▶ [TEXT TO READ]
START

Manage IAM roles and their permissions – You can create roles in IAM and manage permissions to control which operations can be performed by the entity, or AWS service, that assumes the role. You can also define which entity is allowed to assume the role.
Manage federated users and their permissions – You can enable identity federation to allow existing identities (e.g. users) in your enterprise to access the AWS Management Console, to call AWS APIs, and to access resources, without the need to create an IAM user for each identity.
- Data Privacy. Encrypting data in transit and at rest is extremely important in the public cloud. AWS provides the essential platform enhancements to easily implement an end-to-end encryption solution. Many AWS services use SSL connections by default, and AWS enables users to securely and easily manage custom SSL certificates for their applications. Data encryption for personal or business data at rest within AWS can be easily and transparently implemented using AWS- or user-supplied encryption keys. AWS maintains platform certification compliance for many of the most important data protection and privacy certifications your business requires, and publishes backup and redundancy procedures for services so that customers can gain greater understanding of how their data flows throughout AWS. For more information on the data privacy and backup procedures for each service in the AWS cloud, consult the Amazon Web Services: Overview of Security Processes
- Reports, Certifications, and Independent Atations. AWS has, in the past, successfully completed multiple SAS70 Type II audits, and now publishes a Service Organization Controls 1 (SOC 1) report, published under both the SSAE 16 and the ISAE 3402 professional standards. In addition, AWS has achieved ISO 27001 certification, and has been successfully validated as a Level 1 service provider under the Payment Card Industry (PCI) Data Security Standard (DSS). In the realm of public sector certifications, AWS has received authorization from the U.S. General Services Administration to operate at the FISMA Moderate level, and is also the platform for applications with Authorities to Operate (ATOs) under the Defense Information Assurance Certification and Accreditation Program (DIACAP). We will continue to obtain the appropriate security certifications and conduct audits to demonstrate the security of our infrastructure and services. For more information on risk and compliance activities in the AWS cloud, consult the Amazon Web Services: Risk and Compliance whitepaper.

END

▶ [DATASET ENTRIES]
START

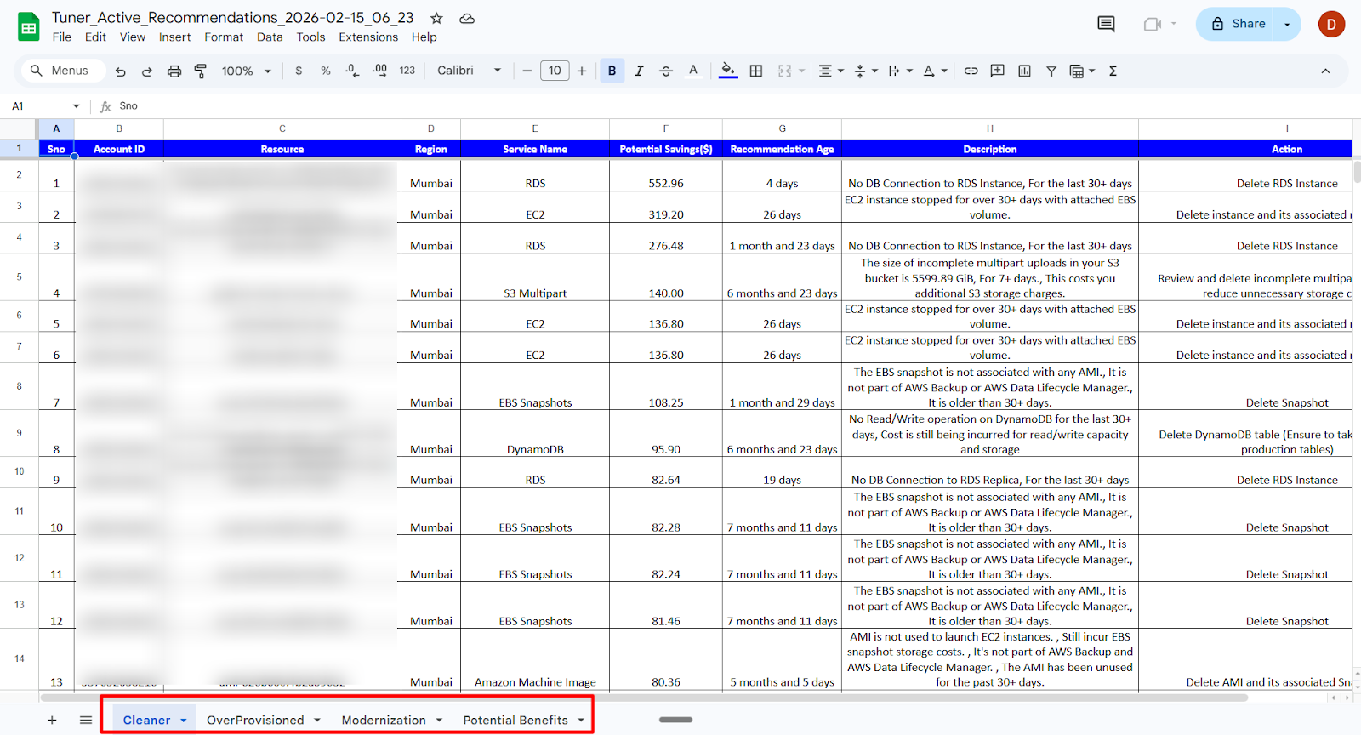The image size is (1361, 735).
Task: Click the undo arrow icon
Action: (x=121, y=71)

END
START

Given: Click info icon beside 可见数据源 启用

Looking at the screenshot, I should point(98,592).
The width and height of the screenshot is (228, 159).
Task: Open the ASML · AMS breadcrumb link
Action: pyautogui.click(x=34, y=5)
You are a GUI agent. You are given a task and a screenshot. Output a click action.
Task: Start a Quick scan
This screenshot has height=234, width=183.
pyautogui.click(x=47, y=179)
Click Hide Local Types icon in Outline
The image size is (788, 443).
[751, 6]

END

▶ [SET EXERCISE A]
Answer these questions from the text on AWS security:
(i) What does identity federation make unnecessary for each identity in an enterprise?
(ii) Under which two professional standards is the SOC 1 report published?
(iii) At what FISMA level has AWS received authorization to operate?
▶ [SET EXERCISE B] Filter the records to the lines containing the string "icon", with case counting, and copy each one.

▶ [EXERCISE OUTPUT A]
(i) Creating an IAM user for each identity.
(ii) The SSAE 16 and ISAE 3402 standards.
(iii) The FISMA Moderate level.

▶ [EXERCISE OUTPUT B]
Task: Click the undo arrow icon
Given: Click info icon beside 可见数据源 启用
Click Hide Local Types icon in Outline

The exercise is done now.